### Imports

We need to pull in a few packages first

In [1]:
import torch, h5py, numpy as np, glob, tqdm, sys, multiprocessing as mp
from uuid import uuid4 as uuidgen
sys.path.append('/scratch') # Set up local python environment
from Core import utils
from SparseNOvA import datasets

In [2]:
def match_truth(file, im_idx):
    '''Returns list of index locations of trainingdata for a given slicemap'''
    keys = ['run','subrun','cycle','evt','subevt']
    tag = { key: file['rec.training.slicemaps'][key][im_idx,0] for key in keys }
    mask = None
    for key in keys:
        m = (file['rec.training.trainingdata'][key][:,0] == tag[key])
        mask = m if mask is None else mask & m
    true_idx = mask.nonzero()[0]
    if len(true_idx) > 1:
        raise Exception(f'{len(true_idx)} truths found for slicemap {im_idx}.')
    return true_idx

def get_alias(flav):
    '''Function that alias interaction enum to the following list'''
    # [0 == nu_mu, 1 == nu_e, 2 == nu_tau, 3 == NC, 4 == others]
    if 0 <= flav < 4:    return 0
    elif 4 <= flav < 8:  return 1
    elif 8 <= flav < 12: return 2
    elif flav == 13:     return 3
    else:                return 4

def process_file(filename):
    
    file = h5py.File(filename, 'r')
    mask = np.nonzero(file['rec.mc']['nnu'][:,0]==1)[0]

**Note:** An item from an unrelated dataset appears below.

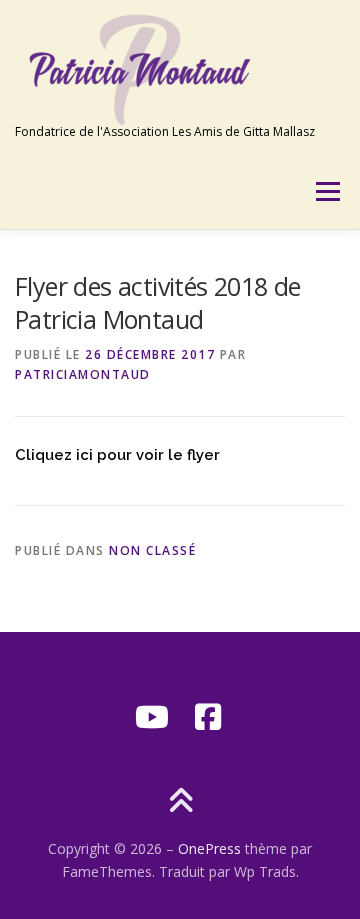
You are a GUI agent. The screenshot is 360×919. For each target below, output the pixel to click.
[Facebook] (208, 717)
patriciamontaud (83, 374)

    # Loop over each neutrino image to look for the associated truth
    for i, nu in enumerate(mask):
        true_idx = match_truth(file, nu)
        if len(true_idx) == 0: continue
        image = file['rec.training.slicemaps']['slicemap'][nu]
        xview, yview = image.reshape(2, 448, 384)[:]
        truth = get_alias(file['rec.training.trainingdata']['interaction'][true_idx,0][0])
        xsparse = torch.tensor(xview).float().to_sparse()
        ysparse = torch.tensor(yview).float().to_sparse()
        data = { 'xfeats': xsparse._values().unsqueeze(dim=-1),
                 'xcoords': xsparse._indices().T.int(),
                 'yfeats': ysparse._values().unsqueeze(dim=-1),
                 'ycoords': ysparse._indices().T.int(),
                 'truth': torch.tensor(truth).long() }
        torch.save(data, f'/data/mp5/processed/{uuidgen()}.pt')

### Preprocessing

Pull the interesting events out of the HDF5 files, preprocess them, and write them as individual PyTorch files instead.

In [None]:
nonswap = sorted(glob.glob('/data/mp5/nonswap/*.h5'))
fluxswap = sorted(glob.glob('/data/mp5/fluxswap/*.h5'))
tauswap = sorted(glob.glob('/data/mp5/tauswap/*.h5'))
files = nonswap + fluxswap + tauswap

with mp.Pool(processes=50) as pool: pool.map(process_file, files)

### Filtering

Remove all images with no hits in either view

In [11]:
files = glob.glob('/data/mp5/processed/*.pt')
for filename in files:
    data = torch.load(filename)
    if data['xcoords'].shape[0] == 0 or data['ycoords'].shape[0] == 0:
        print(f'{filename} is bad, removing.')
        os.remove(filename)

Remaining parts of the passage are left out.